A winding-up order and its consequences are mandatory and cannot be compromised. A winding-up order may only be set aside by a court of competent jurisdiction. This is In contrast to judgments in civil actions which confer private rights for the benefit of the successful parties, who may compromise the terms of such judgments: S.P.M Ltd v Adetunji  13 NWLR (Pt 1159) 647at 662-663E-C.
Recovery of Disputed Debts in Winding-up Proceedings
It is impermissible to use winding-up to extort disputed debts: Oriental Airlines Ltd v Air Via Ltd (supra) at 281D, 280H. Where a debt is genuinely disputed on substantial grounds, the proper course is for the court to dismiss the petition: Hansa Construction Ltd v Mobil Nigeria  9 NWLR (Pt 366) 76 at 87G. Winding-up petitions are often fiercely contested on the ground that the debts are disputed.
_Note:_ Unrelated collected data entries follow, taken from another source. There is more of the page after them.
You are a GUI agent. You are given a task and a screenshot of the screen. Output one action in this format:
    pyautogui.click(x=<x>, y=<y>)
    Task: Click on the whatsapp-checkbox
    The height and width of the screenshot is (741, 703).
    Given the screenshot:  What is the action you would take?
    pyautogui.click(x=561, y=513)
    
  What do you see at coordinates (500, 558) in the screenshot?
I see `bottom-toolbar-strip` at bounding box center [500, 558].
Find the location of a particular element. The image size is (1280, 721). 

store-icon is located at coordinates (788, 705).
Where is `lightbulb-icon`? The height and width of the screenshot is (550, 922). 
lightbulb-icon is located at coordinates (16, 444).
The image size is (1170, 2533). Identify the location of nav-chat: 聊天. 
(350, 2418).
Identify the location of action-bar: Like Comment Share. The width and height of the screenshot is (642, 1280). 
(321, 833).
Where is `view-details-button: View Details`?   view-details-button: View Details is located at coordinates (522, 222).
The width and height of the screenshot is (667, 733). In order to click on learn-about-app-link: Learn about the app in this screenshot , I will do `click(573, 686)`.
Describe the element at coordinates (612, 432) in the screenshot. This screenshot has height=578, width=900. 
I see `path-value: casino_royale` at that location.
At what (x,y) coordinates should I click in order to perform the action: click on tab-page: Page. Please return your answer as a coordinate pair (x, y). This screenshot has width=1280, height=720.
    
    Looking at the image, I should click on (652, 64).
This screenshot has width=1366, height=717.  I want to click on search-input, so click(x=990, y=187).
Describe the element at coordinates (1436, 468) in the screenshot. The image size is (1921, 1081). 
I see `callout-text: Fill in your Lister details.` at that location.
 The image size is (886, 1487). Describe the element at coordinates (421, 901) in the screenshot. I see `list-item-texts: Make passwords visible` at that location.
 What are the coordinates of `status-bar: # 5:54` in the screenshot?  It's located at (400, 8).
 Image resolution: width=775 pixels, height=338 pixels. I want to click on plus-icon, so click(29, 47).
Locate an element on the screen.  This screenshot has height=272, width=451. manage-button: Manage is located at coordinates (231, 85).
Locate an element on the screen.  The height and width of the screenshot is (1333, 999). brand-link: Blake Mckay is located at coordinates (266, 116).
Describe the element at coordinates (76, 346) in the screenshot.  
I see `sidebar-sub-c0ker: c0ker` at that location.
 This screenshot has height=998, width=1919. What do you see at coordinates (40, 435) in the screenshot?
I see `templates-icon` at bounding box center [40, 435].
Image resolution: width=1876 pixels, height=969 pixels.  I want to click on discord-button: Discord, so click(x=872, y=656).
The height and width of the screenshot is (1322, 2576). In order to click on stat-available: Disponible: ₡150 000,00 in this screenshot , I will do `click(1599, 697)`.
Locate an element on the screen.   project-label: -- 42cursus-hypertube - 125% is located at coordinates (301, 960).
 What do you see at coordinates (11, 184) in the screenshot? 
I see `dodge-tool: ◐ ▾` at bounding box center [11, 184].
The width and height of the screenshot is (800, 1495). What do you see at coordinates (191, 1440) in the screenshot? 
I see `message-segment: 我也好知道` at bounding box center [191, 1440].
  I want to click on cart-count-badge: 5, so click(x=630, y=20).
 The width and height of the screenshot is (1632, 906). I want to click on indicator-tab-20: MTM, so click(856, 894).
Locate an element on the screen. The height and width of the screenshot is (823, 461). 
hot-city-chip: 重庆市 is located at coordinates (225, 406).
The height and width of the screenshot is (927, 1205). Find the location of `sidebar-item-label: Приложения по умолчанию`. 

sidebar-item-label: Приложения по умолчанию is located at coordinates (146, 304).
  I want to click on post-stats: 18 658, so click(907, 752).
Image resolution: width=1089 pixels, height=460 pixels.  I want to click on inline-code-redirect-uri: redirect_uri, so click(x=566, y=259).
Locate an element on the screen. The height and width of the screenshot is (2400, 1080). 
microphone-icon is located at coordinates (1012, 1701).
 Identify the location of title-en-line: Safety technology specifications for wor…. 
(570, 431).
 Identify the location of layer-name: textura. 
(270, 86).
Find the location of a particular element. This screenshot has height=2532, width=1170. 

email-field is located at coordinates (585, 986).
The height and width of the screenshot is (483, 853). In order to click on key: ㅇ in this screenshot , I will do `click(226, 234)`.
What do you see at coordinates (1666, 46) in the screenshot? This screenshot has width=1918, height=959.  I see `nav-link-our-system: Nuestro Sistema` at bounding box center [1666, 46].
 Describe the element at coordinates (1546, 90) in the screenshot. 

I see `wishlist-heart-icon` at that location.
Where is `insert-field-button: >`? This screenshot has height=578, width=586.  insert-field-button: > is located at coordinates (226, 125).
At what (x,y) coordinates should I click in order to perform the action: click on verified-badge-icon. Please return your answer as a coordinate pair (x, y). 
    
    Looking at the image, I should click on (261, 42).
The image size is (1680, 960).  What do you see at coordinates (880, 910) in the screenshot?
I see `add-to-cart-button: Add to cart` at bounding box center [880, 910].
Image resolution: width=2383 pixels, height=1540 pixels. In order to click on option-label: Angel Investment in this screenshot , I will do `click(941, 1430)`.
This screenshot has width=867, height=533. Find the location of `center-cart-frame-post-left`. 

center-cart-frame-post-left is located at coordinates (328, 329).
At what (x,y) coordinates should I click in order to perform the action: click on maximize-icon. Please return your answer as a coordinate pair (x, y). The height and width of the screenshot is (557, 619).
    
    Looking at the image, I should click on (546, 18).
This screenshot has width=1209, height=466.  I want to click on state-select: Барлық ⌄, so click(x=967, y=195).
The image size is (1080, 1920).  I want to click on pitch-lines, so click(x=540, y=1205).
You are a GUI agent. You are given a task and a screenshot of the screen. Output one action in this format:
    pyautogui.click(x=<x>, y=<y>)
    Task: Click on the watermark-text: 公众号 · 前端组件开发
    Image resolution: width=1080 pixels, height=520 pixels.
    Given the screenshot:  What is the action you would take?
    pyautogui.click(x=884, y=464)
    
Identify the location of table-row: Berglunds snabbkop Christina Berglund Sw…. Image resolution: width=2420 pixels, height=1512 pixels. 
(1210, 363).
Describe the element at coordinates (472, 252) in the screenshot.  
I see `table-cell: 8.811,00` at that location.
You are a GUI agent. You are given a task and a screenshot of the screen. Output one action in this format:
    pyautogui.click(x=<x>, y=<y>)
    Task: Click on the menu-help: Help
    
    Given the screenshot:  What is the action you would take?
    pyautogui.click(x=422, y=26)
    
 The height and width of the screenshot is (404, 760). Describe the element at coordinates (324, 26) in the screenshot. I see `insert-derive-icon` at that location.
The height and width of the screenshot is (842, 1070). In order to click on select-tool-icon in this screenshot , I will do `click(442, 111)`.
Consequently, a considerable number of reported winding-up cases relate to disputed debts.
Sound reasons underpin the impermissibility of grounding winding-up petitions on disputed debts. First, the FHC has no jurisdiction to entertain simple debt disputes: section 272 of the 1999 Constitution; Pharma-Deko Plc v FDC Ltd (2015) 10 NWLR (Pt 1467) 225 at 252C-E. Second, only a “creditor” has the locus to present a winding-up petition under section 572(a) of CAMA: Weide & Co (Nig) v Weide & Co Hamburg (1992) 6 NWLR (Pt 249) 627 at 640H. Where the debt is disputed, it affects the status of the petitioner as a “creditor” and his right to present the petition. Third, the only relief which a court may grant in a winding-up is the winding-up of the debtor on the ground of insolvency pursuant to sections 571(d), 572(a) and 573(1)(b) of CAMA: Oriental Airlines Ltd v Air Via Ltd (supra) at 281B-C.
The Risk of Void Dispositions
A debtor’s payment to a creditor after the presentation of the petition may constitute a void disposition: section 576 of CAMA. Accordingly, a petitioner who receives payment of its debt may be required to repay same to the insolvent’s estate upon the making of a winding-up order. In Re Liverpool Civil Service Association (1874) 9 Ch App 511, the debtor paid the petitioner part of the debt and promised to pay the balance on a future date. When the debtor defaulted, the petitioner proceeded with the petition and obtained a winding-up order. On the liquidator’s application, the court held that the part-payment received by the petitioner after the presentation of the petition was a void disposition and ordered the petitioner to repay.
A cardinal objective/feature of insolvency law is equal treatment of similarly situated creditors. Permitting the debtor to make any payment to the petitioner, amounts to giving the petitioning-creditor an advantage over other similarly situated creditors. To avoid the risk of receiving a void disposition, a petitioner who has received payment from the debtor may terminate the winding-up action. However, this may not be possible where there are (unpaid) creditors who are desirous of proceeding with the petition. A court has jurisdiction to substitute a creditor for a petitioner who is unwilling or unable to continue with the petition: Rule 26 of Company Winding-up Rules 2001; Communications Associates Ltd v Pharmacia Nigeria Ltd  FHCLR 77 at 89.